Median total direct compensation for CEOs in this group was nearly $14 million in the fiscal year covered by the proxy, Mercer said.
It should’ve been tied to performance all along anyway. If they aren’t serving a purpose to the company then honestly WTF are they there for? Only on corporate boards do you get this sense of amazement at the concept of not showering people with money for half-assed effort, meanwhile the people doing the actual work are seen as little more than walking cost.
The response?

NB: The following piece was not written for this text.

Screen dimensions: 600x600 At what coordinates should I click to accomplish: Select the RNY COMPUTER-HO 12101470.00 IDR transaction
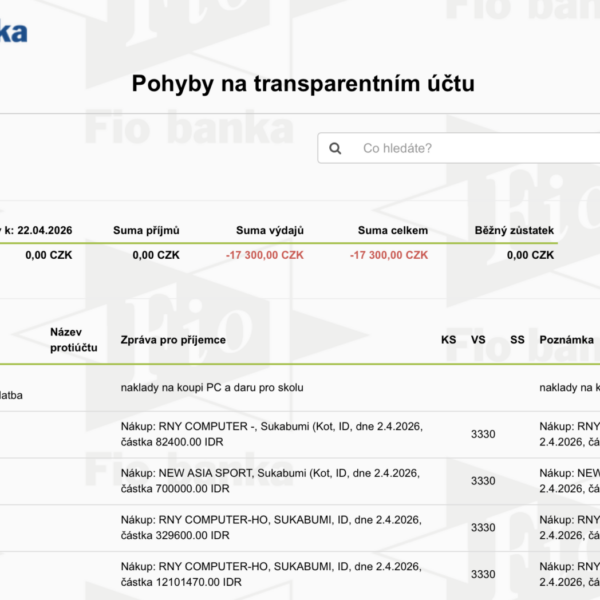click(271, 574)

Panic:
With business leaders facing rising scrutiny from shareholders and lawmakers about their compensation, a new organization wants to tell corporate America’s side of the executive pay story.
Leaders of the Center on Executive Compensation, an industry-backed group based in Washington, say they want to offer a reasoned view about how to create good pay practices. […]
Great, yet another interest group. How much representation do they need?
CEOs themselves play no direct role at the new center, an offshoot of the HR Policy Association, which represents human resources officers at big U.S. companies.
The center has a 16-member advisory board made up of chief HR officials at companies such as American Airlines, International Business Machines and Lockheed Martin Corp.
So the new organization saying “not so fast!” about CEO compensation is made up of people whose job is to keep everything below the board whittled down enough to maintain the boss’ unjustified high life. Operationally, the difference is moot.
Shareholder rights activists say they do not have high hopes that the executive compensation center will advocate for investors.
“This is part of the effort of the business community to protect the status quo from angry shareholders and a concerned Congress,” said Richard Ferlauto, director of pension and benefit policy at the American Federation of State, County and Municipal Employees (AFSCME), a frequent critic of executive pay plans. “It just shows that the business community is mobilizing, rather than reforming pay,” he said.
Well no screaming eagle shit, Sherlock…
The center was formed at a time when union pension funds and other activist investors have proposed pay reforms, such as measures to give shareholders nonbinding votes on top managers’ pay plans. These measures won majority votes at annual meetings of some companies this year, such as at Motorola Inc, but have failed to pass elsewhere, including at Citigroup.
The executive compensation center opposes the “say-on-pay” investor proposals and a bill pending in Congress calling for a mandatory shareholder vote on executive pay, saying they could end up forcing companies to adopt “cookie-cutter” pay plans aimed at winning shareholder support rather than be in the corporations’ best strategic interests.
“People, what are you doing? I can barely keep my private jet fueled these days! It feels like you’re snatching the lobster from my kids mouths! What are they supposed to have for breakfast, eggs?”
They claim that popular proposals from the shareholders that just happen to thin their obese wallets and limit their potential for self-aggrandizement hurt the interests of the company, and should thus be blocked. Yet the entire reason these things are so popular is the rampant abuse of trust in the corporate world. This is basically the same argument that politicians make when people criticize their power: “you don’t understand! You’ll just weaken us!”. In the long run, even when the ones involved don’t realize it, that’s the point.
Considering the illegitimacy of corporate structure, and the similarity to the design of the modern State, these kind of internal fights can be seen as cracks in the wall. The purpose, then, of radicals is to encourage questioning of the point of the wall itself, and to hand out increasingly more effective chisels and mallets until it all comes down.